Saturday, January 9, 2010

Obama and the Left

By Eli Zaretsky Tikkun Daily

Hendrik Hertzberg, in the New Yorker, has described left criticisms of Obama as “pathetic.” According to Hertzberg, quoting Obama, we are about to pass “the most important piece of social legislation since the Social Security Act … and the most important reform of our health-care system since Medicare passed in the nineteen-sixties.” But the left just doesn’t get it. Spoiled children, nothing is ever good enough for them. They didn’t get the public option so they want to sink the whole thing. As usual, they don’t understand the “limits” that are so apparent to wiser minds.

These sentiments are so familiar as to be dreary, but they are accompanied by a new and original explanation of the left’s blindness, “the pathetic fallacy.” “All violent feelings have the same effect,” John Ruskin wrote. “They produce in us a falseness in all our impressions of external things.” The left, in other words, is blinded by anger. Aside from the fact that Ruskin’s term “pathetic fallacy” has nothing to do with anger (it concerns the confusion between nature and human emotion), I will respond to this argument under three rubrics: 1) the relevance of anger, 2) the left’s critique of Obama and 3) the left’s critique of the health plan. I will then return to the heart of the matter: the “limits” on what Obama can do.

Anger: Hertzberg’s concept of being blinded by anger makes no sense. It was Aristotle who first argued that anger was the emotion closest to public reason, i.e., justice. Without anger the Civil Rights movement would have remained at the level of “racial uplift” and white “philanthropy.” Without anger feminism would have women still curtseying for their rights. Of course, anger is no guarantee of correctness, but neither is it a sign that one is immersed in falseness. Hertzberg’s use of Ruskin is simply irrelevant.

The Left: The left’s critique of Obama does not rest on the health plan. Afghanistan, the irresponsible handing over of the US checkbook to the banks, the choice of right wing economic advisors when so many left-liberal economists were available (e.g., Stiglitz, Krugman, Jeffrey Sachs), the refusal to investigate torture, as the US is required to do, the emphasis on cutting entitlements rather than advancing justice, the cultivation of figures like David Brooks and other centrist-rightists, the insistence that passing legislation requires 60 votes (it requires 51 plus defeating a filibuster, i.e., allowing a vote), the fig leaf dishonesty on climate change, the kowtowing to Netanyahu, the increased militarization, and so many other things are at stake, none of which Hertzberg discusses. Most importantly, Hertzberg never clarifies what he means by the left, but I will leave that for another discussion.

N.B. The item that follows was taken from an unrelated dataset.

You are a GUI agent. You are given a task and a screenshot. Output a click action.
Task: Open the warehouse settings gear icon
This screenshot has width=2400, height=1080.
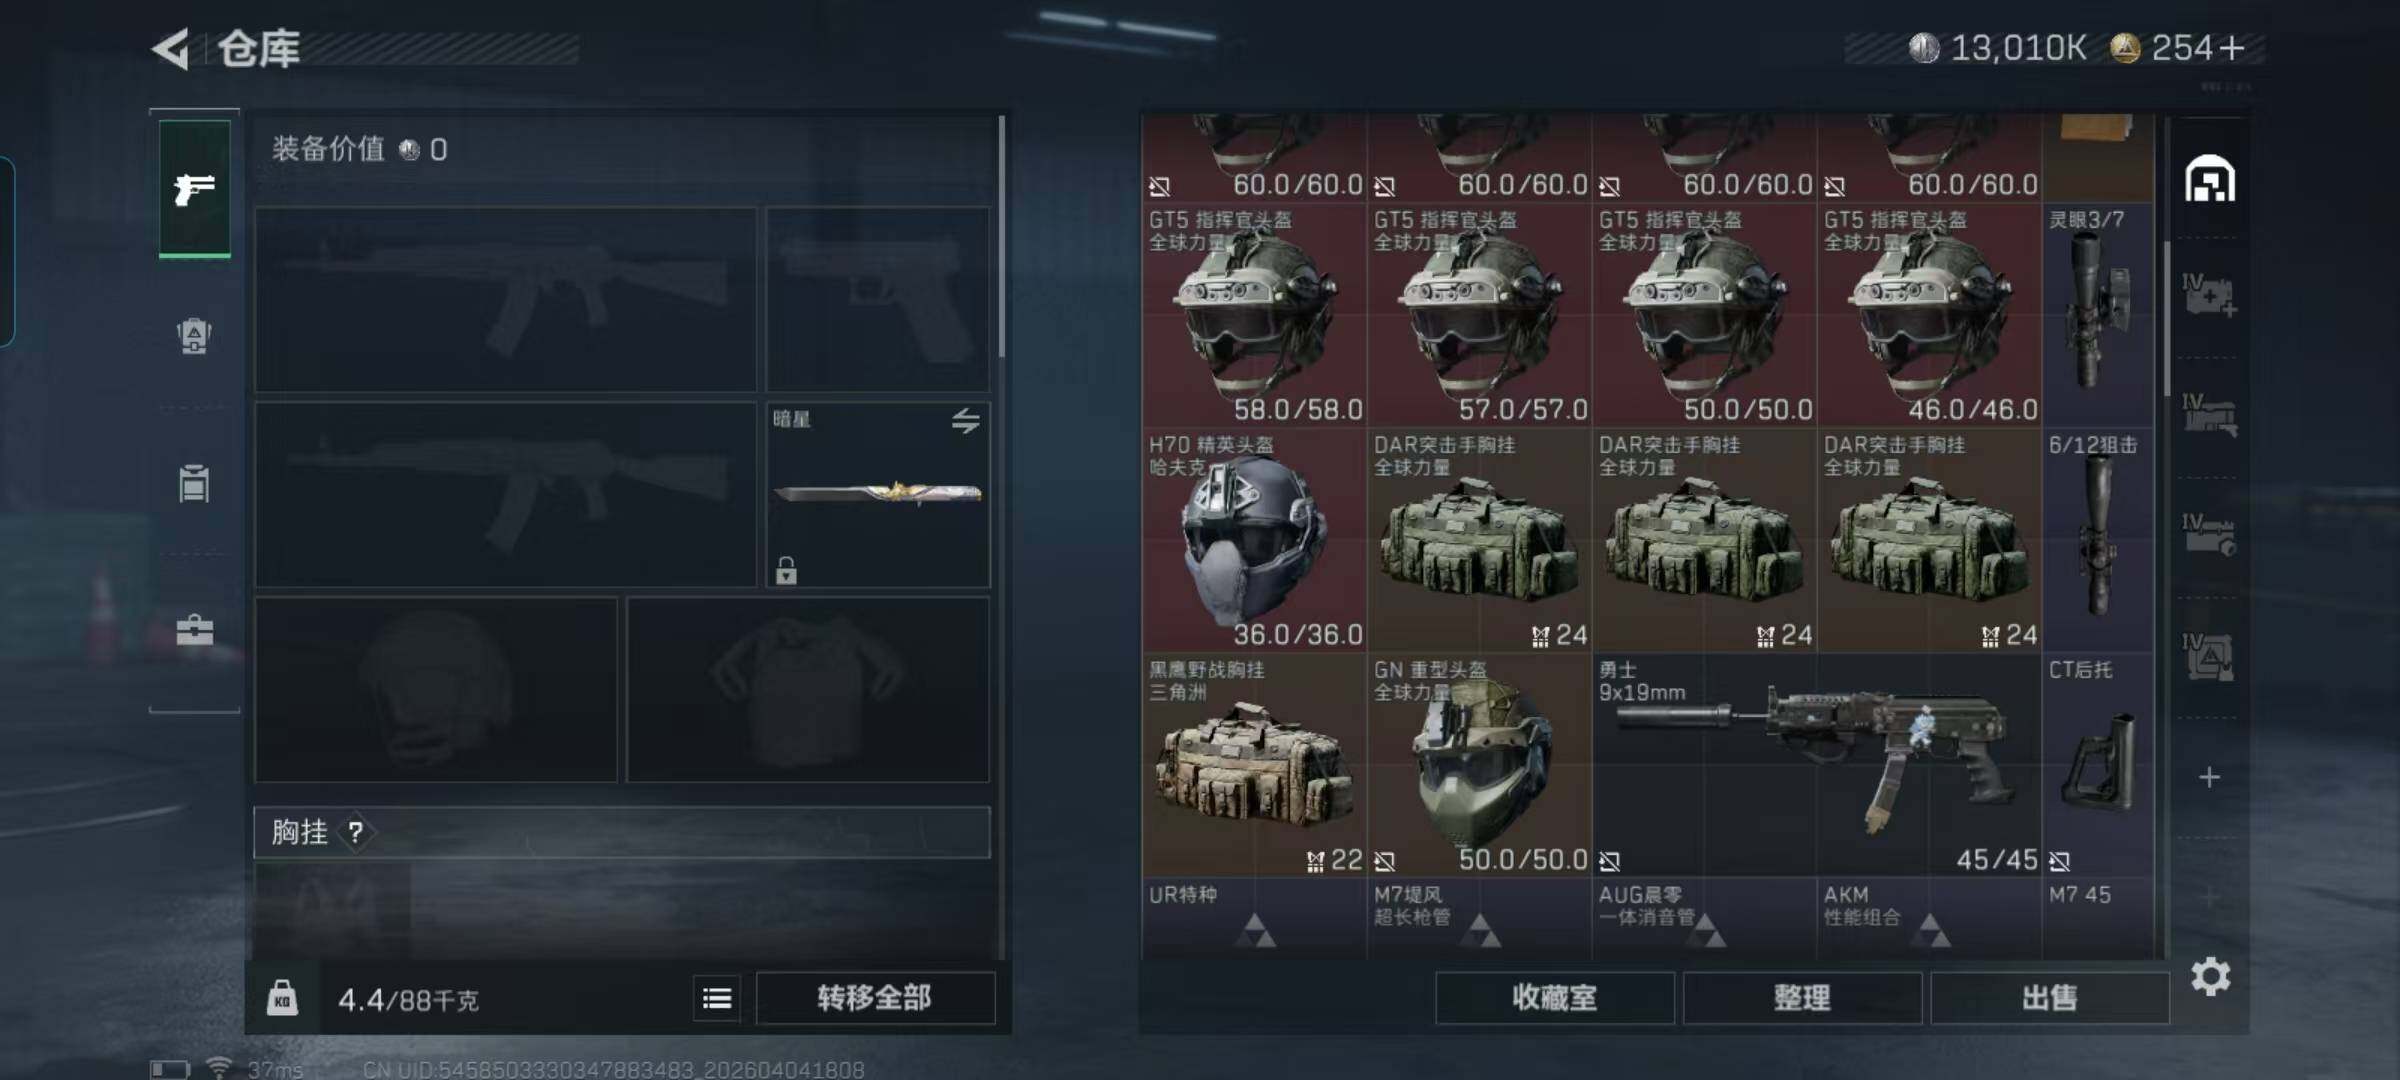(2210, 976)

Health Care: No one would deny that the health care bill will have some good consequences. I also believe that it opens the way for an enormous danger, namely cutting the government-supported part of the health budget under the guise of “efficiency” and “cost-cutting,” which will lead to even more of a two-tier system than we have today. I would only ask, if the health care was a piece of “social legislation” in the tradition of Social Security and Medicare why didn’t Obama present it that way? Why did he present it as a cost-cutting measure? The predictable answer brings us to the critical issue, that of the limits under which Obama has operated.

Limits: There are real, objective limits as to what any President can do, but no one can seriously claim that Obama has tested and come up against those limits. On the contrary, he has not used the Presidency as a bully pulpit; he has not capitalized on his extraordinary victory, one of the greatest Democratic Party victories of the twentieth century, he has not mobilized the mandate he received and the energized movement he inspired, he has not built on the widespread perception that the outgoing system (aggressive neo-liberal markets; aggressive militarization) was completely discredited and that a genuinely new direction was needed. On the contrary, he breathed new life into the right by adopting their language and cultivating their representatives. He has turned off all the young people and the idealists who followed him seeking a change in the “mindset” of American politics. He would have people out in the street risking their lives for him if he spoke for principle, but he does not; he speaks for realism, costs, limits, and practicality, and leaves principles for the tea partiers. I am a leftist, and I am no fool. I know full well the necessity and the meaning of compromise; I have compromised my whole life. But when one compromises, even when one fails, one keeps one’s goals and values alive. Obama has failed to keep alive the values which led so many of us to support him, and the reason I criticize him now is that I do not want those values to fall victim to the same dispiriting lack of inspiration and vision that characterizes his Presidency.